(Data for locating words and elements)
## start

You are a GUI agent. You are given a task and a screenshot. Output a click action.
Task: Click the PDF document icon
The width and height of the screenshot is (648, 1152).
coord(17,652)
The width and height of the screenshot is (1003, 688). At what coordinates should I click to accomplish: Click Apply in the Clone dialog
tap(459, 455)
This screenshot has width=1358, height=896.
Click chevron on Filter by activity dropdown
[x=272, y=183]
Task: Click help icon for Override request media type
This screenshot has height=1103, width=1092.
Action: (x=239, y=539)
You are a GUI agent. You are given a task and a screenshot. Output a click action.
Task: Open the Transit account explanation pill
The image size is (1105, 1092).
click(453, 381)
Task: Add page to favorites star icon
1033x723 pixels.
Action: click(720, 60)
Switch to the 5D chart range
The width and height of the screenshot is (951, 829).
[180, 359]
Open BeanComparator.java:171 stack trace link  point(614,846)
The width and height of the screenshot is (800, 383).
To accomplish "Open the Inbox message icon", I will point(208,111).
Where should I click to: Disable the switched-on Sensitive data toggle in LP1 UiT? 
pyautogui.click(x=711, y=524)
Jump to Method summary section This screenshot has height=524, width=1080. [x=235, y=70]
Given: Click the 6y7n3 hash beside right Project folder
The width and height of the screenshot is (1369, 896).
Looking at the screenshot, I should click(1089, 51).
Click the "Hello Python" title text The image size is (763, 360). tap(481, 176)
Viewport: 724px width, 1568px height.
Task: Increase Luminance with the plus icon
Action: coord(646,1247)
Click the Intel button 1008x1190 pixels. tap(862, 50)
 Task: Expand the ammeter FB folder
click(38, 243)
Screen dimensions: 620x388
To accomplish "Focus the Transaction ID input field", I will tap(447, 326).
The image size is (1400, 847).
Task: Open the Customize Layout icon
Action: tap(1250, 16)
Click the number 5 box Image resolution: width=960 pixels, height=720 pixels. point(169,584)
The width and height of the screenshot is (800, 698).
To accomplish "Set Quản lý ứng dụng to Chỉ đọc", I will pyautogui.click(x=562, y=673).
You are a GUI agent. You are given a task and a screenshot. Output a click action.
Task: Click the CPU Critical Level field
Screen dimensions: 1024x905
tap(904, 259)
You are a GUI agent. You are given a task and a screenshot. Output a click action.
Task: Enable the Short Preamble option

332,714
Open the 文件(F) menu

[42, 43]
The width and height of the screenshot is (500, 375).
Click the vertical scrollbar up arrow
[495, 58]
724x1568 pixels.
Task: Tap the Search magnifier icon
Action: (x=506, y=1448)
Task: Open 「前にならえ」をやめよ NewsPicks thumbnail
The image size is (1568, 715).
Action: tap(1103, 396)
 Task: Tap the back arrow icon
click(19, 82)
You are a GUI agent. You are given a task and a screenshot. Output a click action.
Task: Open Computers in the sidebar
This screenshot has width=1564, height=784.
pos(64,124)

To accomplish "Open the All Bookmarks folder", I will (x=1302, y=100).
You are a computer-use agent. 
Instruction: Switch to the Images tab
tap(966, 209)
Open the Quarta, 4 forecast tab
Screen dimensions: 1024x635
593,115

## end

Set exercise — Swap "GUI agent" for "screen agent" throughout the records and write them out again with nothing else altered.

Task solution —
You are a screen agent. You are given a task and a screenshot. Output a click action.
Task: Click the PDF document icon
The width and height of the screenshot is (648, 1152).
coord(17,652)
The width and height of the screenshot is (1003, 688). At what coordinates should I click to accomplish: Click Apply in the Clone dialog
tap(459, 455)
This screenshot has width=1358, height=896.
Click chevron on Filter by activity dropdown
[x=272, y=183]
Task: Click help icon for Override request media type
This screenshot has height=1103, width=1092.
Action: (x=239, y=539)
You are a screen agent. You are given a task and a screenshot. Output a click action.
Task: Open the Transit account explanation pill
The image size is (1105, 1092).
click(453, 381)
Task: Add page to favorites star icon
1033x723 pixels.
Action: click(720, 60)
Switch to the 5D chart range
The width and height of the screenshot is (951, 829).
[180, 359]
Open BeanComparator.java:171 stack trace link  point(614,846)
The width and height of the screenshot is (800, 383).
To accomplish "Open the Inbox message icon", I will point(208,111).
Where should I click to: Disable the switched-on Sensitive data toggle in LP1 UiT? 
pyautogui.click(x=711, y=524)
Jump to Method summary section This screenshot has height=524, width=1080. [x=235, y=70]
Given: Click the 6y7n3 hash beside right Project folder
The width and height of the screenshot is (1369, 896).
Looking at the screenshot, I should click(1089, 51).
Click the "Hello Python" title text The image size is (763, 360). tap(481, 176)
Viewport: 724px width, 1568px height.
Task: Increase Luminance with the plus icon
Action: coord(646,1247)
Click the Intel button 1008x1190 pixels. tap(862, 50)
 Task: Expand the ammeter FB folder
click(38, 243)
Screen dimensions: 620x388
To accomplish "Focus the Transaction ID input field", I will tap(447, 326).
The image size is (1400, 847).
Task: Open the Customize Layout icon
Action: tap(1250, 16)
Click the number 5 box Image resolution: width=960 pixels, height=720 pixels. point(169,584)
The width and height of the screenshot is (800, 698).
To accomplish "Set Quản lý ứng dụng to Chỉ đọc", I will pyautogui.click(x=562, y=673).
You are a screen agent. You are given a task and a screenshot. Output a click action.
Task: Click the CPU Critical Level field
Screen dimensions: 1024x905
tap(904, 259)
You are a screen agent. You are given a task and a screenshot. Output a click action.
Task: Enable the Short Preamble option

332,714
Open the 文件(F) menu

[42, 43]
The width and height of the screenshot is (500, 375).
Click the vertical scrollbar up arrow
[495, 58]
724x1568 pixels.
Task: Tap the Search magnifier icon
Action: (x=506, y=1448)
Task: Open 「前にならえ」をやめよ NewsPicks thumbnail
The image size is (1568, 715).
Action: tap(1103, 396)
 Task: Tap the back arrow icon
click(19, 82)
You are a screen agent. You are given a task and a screenshot. Output a click action.
Task: Open Computers in the sidebar
This screenshot has width=1564, height=784.
pos(64,124)

To accomplish "Open the All Bookmarks folder", I will (x=1302, y=100).
You are a computer-use agent. 
Instruction: Switch to the Images tab
tap(966, 209)
Open the Quarta, 4 forecast tab
Screen dimensions: 1024x635
593,115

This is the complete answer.